Vladimir Putin /
Está perdiendo el control de Rusia
No se presentó como un acontecimiento aislado, sino como una sensación generalizada: Vladimir Putin ha llevado a Rusia a un callejón sin salida y nadie sabe qué depara el futuro. La primera manifestación es un cambio en el lenguaje empleado por altos funcionarios, gobernadores regionales y empresarios: han dejado de usar la primera persona del plural al hablar de las acciones de las autoridades del país. Hasta la primavera pasada, todo era “nosotros” y “nuestro”.
La guerra de Putin contra Ucrania puede ser imprudente y un fracaso, pero era compartida. “Nosotros estábamos involucrados, y sería mejor para todos nosotros si terminara cuanto antes”. Ahora describen lo que está sucediendo como su historia, no la nuestra. No es nuestro proyecto, no es nuestra agenda, no es nuestra guerra. Sus decisiones se describen como extrañas.

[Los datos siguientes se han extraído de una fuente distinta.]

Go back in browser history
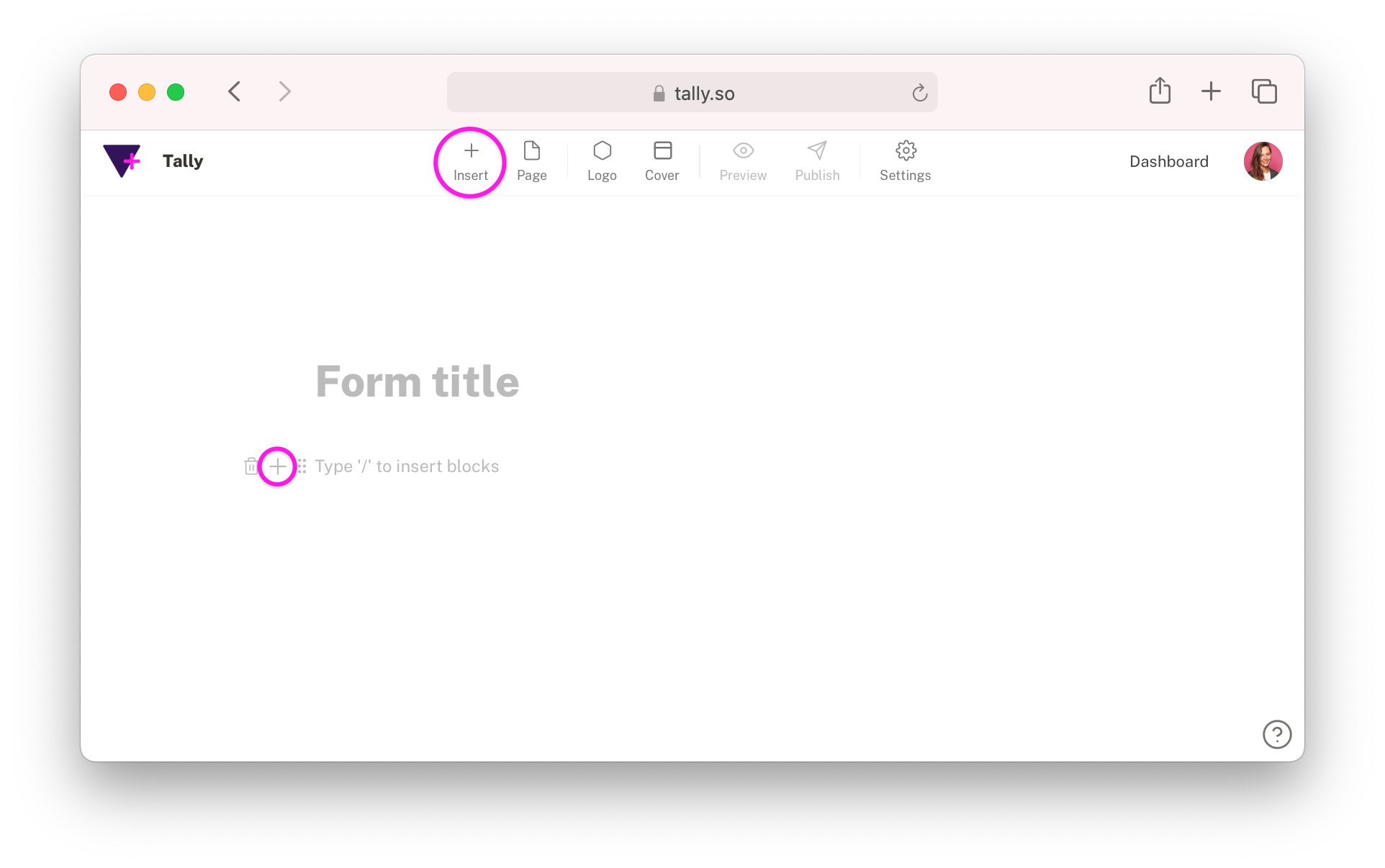Screen dimensions: 1385x868 (x=235, y=91)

Aún más extraño es el hecho de que tome alguna decisión. No se trata solo de la caída de su popularidad. El futuro ya no se discute en términos de lo que decidirá Putin, sino como algo que se desarrollará independientemente de él, y posiblemente ya sin él.
Este cambio de discurso no indica una rebelión. El sistema autoritario puede sobrevivir durante mucho tiempo gracias al miedo, la inercia y la represión. Aún mantiene el monopolio de la violencia, pero ha perdido el monopolio de la configuración del futuro. En el pasado, el régimen, a pesar de todas sus mentiras, contaba con algún proyecto que podía pregonar: restaurar la condición de Estado, reafirmarse como superpotencia energética. Incluso hubo un programa de modernización antes del giro radical hacia el ultraconservadurismo y la guerra.
La ironía reside en que Putin inició la guerra para preservar el poder y el sistema que ha creado. Ahora, por primera vez desde el comienzo del conflicto, los rusos empiezan a imaginar un futuro sin él.